Problem to work on.
With the first line as the start and the line containing "Facebook (557, 2274)" as the end, write out every line of the records exactly.

-------- Records provided --------

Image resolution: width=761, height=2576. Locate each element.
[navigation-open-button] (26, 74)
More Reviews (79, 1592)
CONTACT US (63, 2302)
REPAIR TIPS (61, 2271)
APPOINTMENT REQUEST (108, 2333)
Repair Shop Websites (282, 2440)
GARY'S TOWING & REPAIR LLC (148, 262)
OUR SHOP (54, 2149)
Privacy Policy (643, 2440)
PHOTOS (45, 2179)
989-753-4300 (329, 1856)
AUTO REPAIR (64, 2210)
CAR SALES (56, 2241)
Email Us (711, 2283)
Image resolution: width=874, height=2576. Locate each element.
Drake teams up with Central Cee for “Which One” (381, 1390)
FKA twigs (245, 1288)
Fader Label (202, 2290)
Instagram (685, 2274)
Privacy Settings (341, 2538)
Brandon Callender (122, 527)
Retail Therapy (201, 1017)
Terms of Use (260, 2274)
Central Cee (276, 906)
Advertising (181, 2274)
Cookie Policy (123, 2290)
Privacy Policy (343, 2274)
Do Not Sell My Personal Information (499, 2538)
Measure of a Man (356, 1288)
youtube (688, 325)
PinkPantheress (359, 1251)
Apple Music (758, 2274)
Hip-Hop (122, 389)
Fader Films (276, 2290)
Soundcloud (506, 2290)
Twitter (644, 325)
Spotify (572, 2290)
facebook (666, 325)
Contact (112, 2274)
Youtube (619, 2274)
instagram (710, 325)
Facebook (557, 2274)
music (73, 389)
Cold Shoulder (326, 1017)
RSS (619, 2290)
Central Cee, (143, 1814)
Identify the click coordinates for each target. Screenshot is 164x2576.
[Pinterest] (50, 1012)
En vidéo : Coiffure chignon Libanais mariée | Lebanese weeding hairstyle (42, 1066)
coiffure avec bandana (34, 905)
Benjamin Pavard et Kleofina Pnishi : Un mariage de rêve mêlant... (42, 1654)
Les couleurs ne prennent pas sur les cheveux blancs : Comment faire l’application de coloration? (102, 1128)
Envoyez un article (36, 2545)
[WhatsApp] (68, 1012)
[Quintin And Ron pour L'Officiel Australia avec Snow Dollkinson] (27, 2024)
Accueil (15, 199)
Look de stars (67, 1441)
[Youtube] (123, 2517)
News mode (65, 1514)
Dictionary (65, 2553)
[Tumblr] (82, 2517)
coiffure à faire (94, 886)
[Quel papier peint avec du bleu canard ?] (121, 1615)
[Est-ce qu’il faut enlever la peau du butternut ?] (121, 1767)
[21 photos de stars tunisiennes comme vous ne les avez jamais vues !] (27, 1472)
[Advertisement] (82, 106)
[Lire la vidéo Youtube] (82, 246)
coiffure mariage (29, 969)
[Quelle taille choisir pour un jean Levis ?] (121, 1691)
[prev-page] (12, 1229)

--------

Solution.
Image resolution: width=761, height=2576. Locate each element.
[navigation-open-button] (26, 74)
More Reviews (79, 1592)
CONTACT US (63, 2302)
REPAIR TIPS (61, 2271)
APPOINTMENT REQUEST (108, 2333)
Repair Shop Websites (282, 2440)
GARY'S TOWING & REPAIR LLC (148, 262)
OUR SHOP (54, 2149)
Privacy Policy (643, 2440)
PHOTOS (45, 2179)
989-753-4300 (329, 1856)
AUTO REPAIR (64, 2210)
CAR SALES (56, 2241)
Email Us (711, 2283)
Image resolution: width=874, height=2576. Locate each element.
Drake teams up with Central Cee for “Which One” (381, 1390)
FKA twigs (245, 1288)
Fader Label (202, 2290)
Instagram (685, 2274)
Privacy Settings (341, 2538)
Brandon Callender (122, 527)
Retail Therapy (201, 1017)
Terms of Use (260, 2274)
Central Cee (276, 906)
Advertising (181, 2274)
Cookie Policy (123, 2290)
Privacy Policy (343, 2274)
Do Not Sell My Personal Information (499, 2538)
Measure of a Man (356, 1288)
youtube (688, 325)
PinkPantheress (359, 1251)
Apple Music (758, 2274)
Hip-Hop (122, 389)
Fader Films (276, 2290)
Soundcloud (506, 2290)
Twitter (644, 325)
Spotify (572, 2290)
facebook (666, 325)
Contact (112, 2274)
Youtube (619, 2274)
instagram (710, 325)
Facebook (557, 2274)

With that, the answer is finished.